December 17, 1998

Views From Metropolis

1998

Wendy M. Pfeiffer

Part 12 in a Series

Denis, its a matter of principles. Black and white, hot and cold; the
notion that one decision matters, in human terms, more than another.
I've long admired principled people. In fact, those I count among my
inner circle are the most principled individuals I've met. Cathy traded
her brilliant and satisfying career, quarterly jaunts to Paris, and corner
office in order to be the kind of mother she believes her children deserve.
Ethan has chosen to climb to the top via a slower route of meaningful
accomplishments, rather than fast-tracking over the bodies of his
colleagues. Ruth Anne has made money to help support her wonderful family,
instead of exploring her talent as a poet and author. Jeff worked for
decades in jobs he hated in order to be a contributing member of society
and pay his own way in the world. Erika gave up dearly-loved stability and
marriage plans in order to find her own way. Bob won't work for a
corporation because he needs to control his own destiny and feel good about
his efforts at the end of the day. Israel is learning to find satisfaction
outside of his career, so that he can be a healthy and strong father and
husband. Al lives on a farm in Vermont and telecommutes to support his
wife's quest for success.
Principles brought Jeff and me here to Los Angeles. They were our own
individual decisions, born of long days and years of painful development.
I believe that Jeff is meant to give his musical talents to the world. I
believe that we are meant to find a home and a community and become
contributing members of society. I believe that technology and community
are converging on the internet, and that I can change that convergence for
the better. I believe in saving; not spending each cent I earn. Yet, I
believe in spending, because money was made for that! I believe in the joy
of aesthetic pleasure, and in the recreation of sensuality.
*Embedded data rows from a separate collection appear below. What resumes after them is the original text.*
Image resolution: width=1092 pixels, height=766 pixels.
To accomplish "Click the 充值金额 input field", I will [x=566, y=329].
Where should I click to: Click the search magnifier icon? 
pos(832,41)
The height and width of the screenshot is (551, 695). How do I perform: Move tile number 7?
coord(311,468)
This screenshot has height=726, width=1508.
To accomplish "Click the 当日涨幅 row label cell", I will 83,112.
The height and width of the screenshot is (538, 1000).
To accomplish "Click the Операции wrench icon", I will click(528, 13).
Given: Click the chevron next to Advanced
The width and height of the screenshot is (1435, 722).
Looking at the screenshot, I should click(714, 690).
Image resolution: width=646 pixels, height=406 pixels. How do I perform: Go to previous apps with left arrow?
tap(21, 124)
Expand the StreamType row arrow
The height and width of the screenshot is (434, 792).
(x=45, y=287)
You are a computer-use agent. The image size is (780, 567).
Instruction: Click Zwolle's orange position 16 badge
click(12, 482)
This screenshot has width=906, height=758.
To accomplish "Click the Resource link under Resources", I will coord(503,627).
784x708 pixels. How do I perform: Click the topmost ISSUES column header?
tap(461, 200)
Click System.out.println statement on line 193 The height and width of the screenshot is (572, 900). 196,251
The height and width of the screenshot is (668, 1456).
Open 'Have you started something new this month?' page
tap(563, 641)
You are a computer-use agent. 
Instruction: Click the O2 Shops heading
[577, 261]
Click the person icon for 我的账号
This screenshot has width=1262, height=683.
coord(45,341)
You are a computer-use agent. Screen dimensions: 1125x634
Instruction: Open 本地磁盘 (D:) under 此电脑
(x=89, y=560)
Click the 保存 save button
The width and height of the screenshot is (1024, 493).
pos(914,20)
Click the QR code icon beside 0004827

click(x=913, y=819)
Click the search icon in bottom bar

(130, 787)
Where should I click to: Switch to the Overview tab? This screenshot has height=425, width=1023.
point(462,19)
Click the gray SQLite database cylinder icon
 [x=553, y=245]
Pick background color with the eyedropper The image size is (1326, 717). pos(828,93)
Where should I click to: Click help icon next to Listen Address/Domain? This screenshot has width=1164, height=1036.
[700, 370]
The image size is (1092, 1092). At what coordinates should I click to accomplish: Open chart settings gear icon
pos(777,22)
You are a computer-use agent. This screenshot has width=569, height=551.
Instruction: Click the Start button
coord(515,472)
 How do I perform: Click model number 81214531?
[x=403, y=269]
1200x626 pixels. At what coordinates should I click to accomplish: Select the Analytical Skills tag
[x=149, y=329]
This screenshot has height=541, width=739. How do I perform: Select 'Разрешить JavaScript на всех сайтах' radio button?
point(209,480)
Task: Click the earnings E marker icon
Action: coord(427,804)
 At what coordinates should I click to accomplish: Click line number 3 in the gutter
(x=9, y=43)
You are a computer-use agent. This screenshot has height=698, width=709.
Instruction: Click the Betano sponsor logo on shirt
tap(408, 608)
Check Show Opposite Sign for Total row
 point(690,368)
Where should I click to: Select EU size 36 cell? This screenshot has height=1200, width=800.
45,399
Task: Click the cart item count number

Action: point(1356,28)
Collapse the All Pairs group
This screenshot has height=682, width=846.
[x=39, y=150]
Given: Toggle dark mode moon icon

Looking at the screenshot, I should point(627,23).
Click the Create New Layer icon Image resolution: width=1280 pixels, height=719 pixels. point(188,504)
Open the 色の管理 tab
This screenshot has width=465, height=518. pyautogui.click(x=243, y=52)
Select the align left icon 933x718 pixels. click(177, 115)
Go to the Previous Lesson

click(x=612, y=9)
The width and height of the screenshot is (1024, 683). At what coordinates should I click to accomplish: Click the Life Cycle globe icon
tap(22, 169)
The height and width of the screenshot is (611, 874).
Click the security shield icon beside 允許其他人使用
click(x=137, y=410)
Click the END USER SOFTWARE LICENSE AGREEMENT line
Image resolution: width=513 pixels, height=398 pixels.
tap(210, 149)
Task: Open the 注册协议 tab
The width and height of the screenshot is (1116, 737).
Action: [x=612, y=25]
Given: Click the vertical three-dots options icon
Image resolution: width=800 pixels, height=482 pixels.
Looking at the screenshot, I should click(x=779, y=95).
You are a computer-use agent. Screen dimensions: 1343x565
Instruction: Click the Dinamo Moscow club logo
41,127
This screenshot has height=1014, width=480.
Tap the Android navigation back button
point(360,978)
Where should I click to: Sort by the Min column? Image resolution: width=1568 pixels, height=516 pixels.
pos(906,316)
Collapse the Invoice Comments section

I believe in
exposing what I feel, in a thoughtful way. I believe in being the same
person at work, at home, with my family, and in private.
It comes down to this: we all find our place, our way, our path. The
path is defined by our principles, embodied in our actions, empowered by
our vision. The path is marked by principled actions: milestones which
save our souls, heal our hearts.
Denis, you are being true to your principles. I get it. And I wish I
were more like you.

At least, that's the view from here.